Stages of Lymphedema<sup>1</sup>

                Lymphedema is characterized in stages, as already indicated.  There are 4 stages of lymphedema, they range from stage 0 through stage 3 as noted below:

        ·         Stage 0: Known as the “latency” phase, there are no signs present in this phase, though symptoms may range from nothing to a feeling of fullness, heaviness or puffiness in the affected area.

        ·         Stage 1: This is the “reversible” stage and is characterized by pitting edema* that can be treated with elevation of the affected area.

        ·         Stage 2: The “spontaneously irreversible” stage is present when elevation of the affected area no longer reduces the swelling.  The swelling in this stage is described as “hard” compared to the “soft” swelling of stage 1.

        ·         Stage 3: The worst and most debilitating stage of lymphedema, known as “elephantiasis”.  This stage is widely variable in severity, but can lead to great disability.  It is characterized by “hard” swelling, just as in stage 2, but also includes skin changes (which can manifest in stage 2) and lobule formation.

*Pitting edema is characterized by a temporary “pit” or indentation being formed when you squeeze or press on an area containing swelling.  Pitting is not exclusive to lymphedema.

 

Treatment

                Lymphedema treatment has 4 components: skin care, manual lymphatic drainage, compression and exercise.

        ·         Skin Care: Due to the increased risk of infection and for wounds in people with lymphedema, skin care is paramount.  Cleaning the skin with non-abrasive material and gentle antimicrobial soap will help reduce the risk of wounds and infection, particularly if thorough attention is paid to areas between toes and in skin folds.

        ·         Manual Lymphatic Drainage (MLD): This is a special type of massage that is used to stimulate the lymphatic system in a way that helps move lymphatic fluid to deeper vessels and to circumvent diseased or damaged vessels and nodes.  This massage should be taught to anyone being treated for lymphedema as part of their home-management program.

        ·         Compression: Because of the amount of pressure pulling fluid out of the circulatory system in the area affected by lymphedema, compression is needed to help overcome that outward pull.  Compression is also used to help push fluid out of the affected area, and prevent fluid that has been pushed out from draining back into the affected area.
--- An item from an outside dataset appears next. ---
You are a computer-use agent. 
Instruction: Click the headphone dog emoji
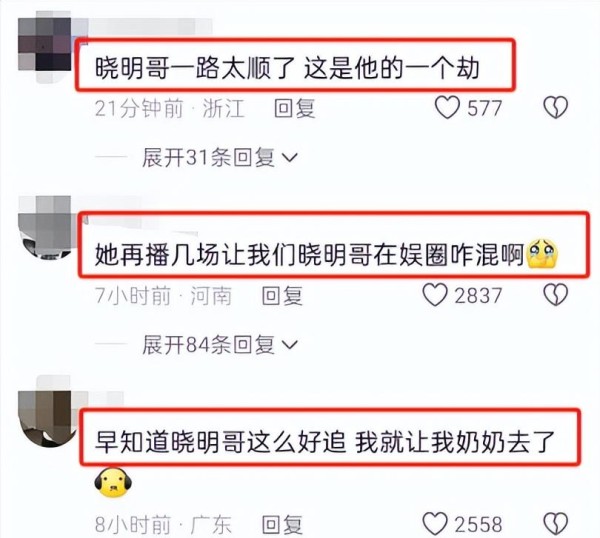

        ·         Exercise: Exercise is key for treatment of lymphedema, but it must be used in conjunction with compression to be most effective.  Our muscle contractions act as a massage on our lymphatic system and help push lymphatic fluid back towards the heart in a healthy individual.  However, once the lymphatic system is damaged, greater compression is required to produce the desired effect by the muscles during exercise.  After skin care, MLD and compression, exercise is a necessary component to lymphedema reduction.

 

Conclusion

                This brief overview is nowhere near comprehensive.  In future blogs I hope to cover each of these sections in greater detail.  The lymphatic system is still being studied and new treatments for lymphedema and damaged lymphatics are presently being researched.  The information provided here must not be construed as medical advice.  This information is only to teach and inform those interested.  If you suspect you have lymphedema or would like to treat any swelling you may have, then I advise you to contact a local professional.  The Lymphedema Association of North America (LANA) has a registry of those who have obtained their recognition for advanced knowledge and training in the area of lymphedema.  This is a great resource for anyone needing and seeking treatment for swelling of any kind really, but specifically lymphedema.

 

All the best!

 

 

 

1. Földi Michael, Földi Ethel, K. Strössenreuther Roman H, & Kubik, S. (2012). Lymphostatic Diseases. In Földi's textbook of lymphology: For physicians and lymphedema therapists (pp. 194–195). essay, Elsevier Urban & Fischer.